A stallion reaches suitable breeding age by roughly three to four years old, and a three-year-old mare is in the best breeding condition during the spring. The official breeding period lasts for 25 years. Jeju horses belong to long-day breeders, whose mating occurs from March to August in Jeju. The estrous cycle is 20 to 24 days (e.g. 22 days on average), and the estrus usually lasts 4 to 11 days (e.g. 7 days on average). Within 7 to 10 days (e.g. 8 days on average) after delivery, the mare undergoes another estrus, which reoccurs every 22 days.

== History ==
From the examination of horse teeth that were excavated from shell middens in Gwakji-ri and in Handeulgul Cave in Wollyeong-ri, horses are estimated to have been on Jejudo Island since the end of the Stone Age or the beginning of the Bronze Age. A historical document of the Goryeo dynasty, recorded in 1073 AD (the 27th year of King Moonjong's reign) states that an excellent steed was presented to the king from Jeju, which indicates Jeju has a long history of breeding horses. Systematic management of Jeju horses at a national level started in 1276 when a state-run facility, Tamna Ranch, was constructed to accommodate 160 horses imported from Mongolia.

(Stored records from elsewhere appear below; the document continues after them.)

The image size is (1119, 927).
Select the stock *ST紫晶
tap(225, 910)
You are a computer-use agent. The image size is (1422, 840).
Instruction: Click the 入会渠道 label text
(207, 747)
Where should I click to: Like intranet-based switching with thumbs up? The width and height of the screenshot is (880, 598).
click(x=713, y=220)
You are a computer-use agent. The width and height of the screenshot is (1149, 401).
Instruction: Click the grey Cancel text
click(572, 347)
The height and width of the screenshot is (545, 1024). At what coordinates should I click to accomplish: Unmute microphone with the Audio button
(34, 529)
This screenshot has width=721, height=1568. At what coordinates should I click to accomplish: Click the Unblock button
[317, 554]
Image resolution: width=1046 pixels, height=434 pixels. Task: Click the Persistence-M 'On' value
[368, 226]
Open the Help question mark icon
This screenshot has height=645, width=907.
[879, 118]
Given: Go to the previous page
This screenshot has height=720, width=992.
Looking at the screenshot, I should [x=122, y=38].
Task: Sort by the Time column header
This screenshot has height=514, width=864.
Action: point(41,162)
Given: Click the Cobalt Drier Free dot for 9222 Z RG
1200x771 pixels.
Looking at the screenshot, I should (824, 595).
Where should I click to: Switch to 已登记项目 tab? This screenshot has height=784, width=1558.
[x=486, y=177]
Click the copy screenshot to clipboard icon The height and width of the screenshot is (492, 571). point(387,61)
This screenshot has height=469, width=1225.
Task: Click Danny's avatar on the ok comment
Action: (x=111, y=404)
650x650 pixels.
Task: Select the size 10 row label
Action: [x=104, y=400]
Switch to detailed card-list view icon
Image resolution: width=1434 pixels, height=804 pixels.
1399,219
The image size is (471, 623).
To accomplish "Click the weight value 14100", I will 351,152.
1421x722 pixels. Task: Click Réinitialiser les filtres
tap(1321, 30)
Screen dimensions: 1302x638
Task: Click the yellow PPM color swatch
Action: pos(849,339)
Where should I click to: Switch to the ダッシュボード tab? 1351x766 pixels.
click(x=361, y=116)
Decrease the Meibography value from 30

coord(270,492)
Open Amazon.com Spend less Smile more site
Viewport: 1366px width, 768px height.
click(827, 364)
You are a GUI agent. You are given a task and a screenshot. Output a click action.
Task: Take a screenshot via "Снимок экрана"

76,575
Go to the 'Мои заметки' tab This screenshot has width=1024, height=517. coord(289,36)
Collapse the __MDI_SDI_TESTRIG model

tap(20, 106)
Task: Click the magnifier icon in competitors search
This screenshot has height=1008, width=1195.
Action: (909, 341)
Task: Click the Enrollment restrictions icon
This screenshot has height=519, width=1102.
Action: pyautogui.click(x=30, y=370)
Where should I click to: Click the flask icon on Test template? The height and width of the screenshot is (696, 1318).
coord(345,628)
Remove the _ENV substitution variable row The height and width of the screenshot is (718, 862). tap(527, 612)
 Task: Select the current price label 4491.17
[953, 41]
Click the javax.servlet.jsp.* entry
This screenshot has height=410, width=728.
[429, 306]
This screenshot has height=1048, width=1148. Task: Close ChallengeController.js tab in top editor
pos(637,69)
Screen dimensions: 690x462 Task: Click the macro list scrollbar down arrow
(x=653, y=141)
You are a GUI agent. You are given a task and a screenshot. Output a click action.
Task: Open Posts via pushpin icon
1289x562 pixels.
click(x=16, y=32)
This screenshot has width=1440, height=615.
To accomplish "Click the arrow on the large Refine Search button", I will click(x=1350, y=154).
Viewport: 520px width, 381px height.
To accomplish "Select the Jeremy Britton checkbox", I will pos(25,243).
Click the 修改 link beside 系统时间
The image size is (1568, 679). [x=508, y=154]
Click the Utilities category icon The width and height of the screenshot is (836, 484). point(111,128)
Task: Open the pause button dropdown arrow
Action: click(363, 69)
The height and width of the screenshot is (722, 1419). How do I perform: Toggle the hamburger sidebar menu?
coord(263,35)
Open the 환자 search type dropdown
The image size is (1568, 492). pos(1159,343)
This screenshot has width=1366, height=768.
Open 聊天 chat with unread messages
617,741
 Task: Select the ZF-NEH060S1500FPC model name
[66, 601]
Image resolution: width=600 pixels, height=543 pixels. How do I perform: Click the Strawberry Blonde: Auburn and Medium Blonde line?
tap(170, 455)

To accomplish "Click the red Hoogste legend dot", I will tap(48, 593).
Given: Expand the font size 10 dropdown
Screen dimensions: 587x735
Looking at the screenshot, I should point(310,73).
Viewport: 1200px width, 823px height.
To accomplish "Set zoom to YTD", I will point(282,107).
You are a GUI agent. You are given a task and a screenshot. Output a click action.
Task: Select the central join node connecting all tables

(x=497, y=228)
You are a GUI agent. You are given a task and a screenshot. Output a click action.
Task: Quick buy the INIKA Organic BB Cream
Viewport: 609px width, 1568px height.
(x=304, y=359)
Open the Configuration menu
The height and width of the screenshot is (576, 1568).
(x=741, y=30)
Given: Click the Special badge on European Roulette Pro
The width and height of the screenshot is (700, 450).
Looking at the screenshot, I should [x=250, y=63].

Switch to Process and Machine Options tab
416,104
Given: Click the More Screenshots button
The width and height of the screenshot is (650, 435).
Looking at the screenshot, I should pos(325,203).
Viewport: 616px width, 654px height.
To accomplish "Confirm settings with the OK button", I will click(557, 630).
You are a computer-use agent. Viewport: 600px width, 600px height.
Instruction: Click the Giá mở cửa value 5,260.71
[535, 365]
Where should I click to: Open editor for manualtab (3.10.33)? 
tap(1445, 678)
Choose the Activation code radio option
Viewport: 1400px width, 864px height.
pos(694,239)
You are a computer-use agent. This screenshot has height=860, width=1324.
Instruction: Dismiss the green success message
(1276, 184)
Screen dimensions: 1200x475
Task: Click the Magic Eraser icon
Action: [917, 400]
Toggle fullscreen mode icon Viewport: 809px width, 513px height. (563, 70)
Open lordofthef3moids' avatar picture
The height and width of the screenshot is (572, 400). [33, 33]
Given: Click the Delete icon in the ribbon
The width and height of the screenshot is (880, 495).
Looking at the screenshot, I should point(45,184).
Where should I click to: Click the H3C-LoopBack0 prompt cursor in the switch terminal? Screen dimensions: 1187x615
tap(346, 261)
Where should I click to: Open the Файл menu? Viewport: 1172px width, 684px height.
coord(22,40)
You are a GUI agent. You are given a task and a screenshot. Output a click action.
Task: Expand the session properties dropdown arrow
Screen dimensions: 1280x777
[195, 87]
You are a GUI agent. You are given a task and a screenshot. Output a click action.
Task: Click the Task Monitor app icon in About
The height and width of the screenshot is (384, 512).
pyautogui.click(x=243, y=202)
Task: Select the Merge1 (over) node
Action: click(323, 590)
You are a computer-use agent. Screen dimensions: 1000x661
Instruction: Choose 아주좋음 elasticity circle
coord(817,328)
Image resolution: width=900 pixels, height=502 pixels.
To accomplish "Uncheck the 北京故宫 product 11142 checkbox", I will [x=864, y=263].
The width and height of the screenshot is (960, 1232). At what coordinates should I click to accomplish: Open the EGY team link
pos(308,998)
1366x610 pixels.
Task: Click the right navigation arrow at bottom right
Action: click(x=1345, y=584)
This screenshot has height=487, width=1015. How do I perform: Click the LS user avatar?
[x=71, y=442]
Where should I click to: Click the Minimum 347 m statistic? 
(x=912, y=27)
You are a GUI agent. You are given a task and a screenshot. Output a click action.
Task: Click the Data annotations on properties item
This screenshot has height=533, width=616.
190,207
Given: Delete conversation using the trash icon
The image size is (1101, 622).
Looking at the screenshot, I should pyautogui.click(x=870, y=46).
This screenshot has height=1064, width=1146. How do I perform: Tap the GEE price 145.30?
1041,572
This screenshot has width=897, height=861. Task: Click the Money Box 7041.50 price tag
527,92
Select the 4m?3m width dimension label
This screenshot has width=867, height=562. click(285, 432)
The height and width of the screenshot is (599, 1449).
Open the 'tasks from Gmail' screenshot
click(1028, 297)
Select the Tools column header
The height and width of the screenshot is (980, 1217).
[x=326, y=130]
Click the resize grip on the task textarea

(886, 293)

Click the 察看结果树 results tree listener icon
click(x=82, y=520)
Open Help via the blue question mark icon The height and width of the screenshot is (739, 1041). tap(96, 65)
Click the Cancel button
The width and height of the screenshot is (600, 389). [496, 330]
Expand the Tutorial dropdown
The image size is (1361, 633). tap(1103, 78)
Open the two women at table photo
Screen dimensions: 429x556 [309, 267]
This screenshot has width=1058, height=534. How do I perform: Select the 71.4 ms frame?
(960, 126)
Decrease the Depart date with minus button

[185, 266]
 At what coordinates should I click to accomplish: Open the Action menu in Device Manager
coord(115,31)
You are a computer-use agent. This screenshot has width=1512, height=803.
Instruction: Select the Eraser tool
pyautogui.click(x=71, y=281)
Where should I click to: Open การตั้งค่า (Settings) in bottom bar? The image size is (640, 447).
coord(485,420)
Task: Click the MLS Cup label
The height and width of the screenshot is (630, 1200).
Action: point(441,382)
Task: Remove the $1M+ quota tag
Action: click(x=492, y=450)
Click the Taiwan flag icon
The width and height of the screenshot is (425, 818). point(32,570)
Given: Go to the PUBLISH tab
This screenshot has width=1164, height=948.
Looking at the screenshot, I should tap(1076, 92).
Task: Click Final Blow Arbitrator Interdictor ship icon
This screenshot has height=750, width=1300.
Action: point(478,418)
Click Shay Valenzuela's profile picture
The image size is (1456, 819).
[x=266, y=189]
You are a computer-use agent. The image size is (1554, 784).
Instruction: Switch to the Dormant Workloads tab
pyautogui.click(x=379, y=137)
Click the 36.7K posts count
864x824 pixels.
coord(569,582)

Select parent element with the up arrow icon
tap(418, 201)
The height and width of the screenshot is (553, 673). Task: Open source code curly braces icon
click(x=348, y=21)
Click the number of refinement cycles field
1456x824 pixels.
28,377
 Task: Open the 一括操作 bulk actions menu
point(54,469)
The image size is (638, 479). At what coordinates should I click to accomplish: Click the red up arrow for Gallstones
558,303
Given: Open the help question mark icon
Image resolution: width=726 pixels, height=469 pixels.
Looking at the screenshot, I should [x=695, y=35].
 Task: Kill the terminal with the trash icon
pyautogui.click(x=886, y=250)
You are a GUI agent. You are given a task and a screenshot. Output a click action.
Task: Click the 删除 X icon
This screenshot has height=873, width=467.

According to another record, Jeju continued to import Mongolian horses for more than a century, until 1374. In the ancient times, Jeju provided horses upon the central government's request and bred around 20,000 horses. Starting in the 1960s, the usability of horses decreased as other means of transportation developed. In addition, the Korea Racing Authority introduced other breeds, such as the Anglo-Arabian and the Thoroughbred in late 1970s to produce racehorses. Some of the foreign-bred stallions were used to create crossbred horses, which contributed to the decreased number of native Jeju horses.

In mid-1980s, the population of the Jeju horse dropped to around 1,200. In 1986, the central government designated the horse as Natural Monument No. 347, named Jeju Horse of Jeju, to prevent it from extinction and to preserve its breeds as state-designated cultural properties. Currently, more than 150 native Jeju horses are being raised within a protection area. In 2000, the government appointed the Jeju Stockbreeding Promotion Institute as a designated agency to register and breed Jeju horses. It also established the Rules on the Registration and Management of Jeju Horses to maintain their pedigrees. An electronic chip is implanted into a newborn foal for identification. To confirm the pedigree, an accreditation certificate is issued after identifying the relationship between the parent horses and the foal using paternity tests recommended by the International Society of Animal Genetics. The pedigree-related information on Jeju horses is offered via the Jeju Horse Database System.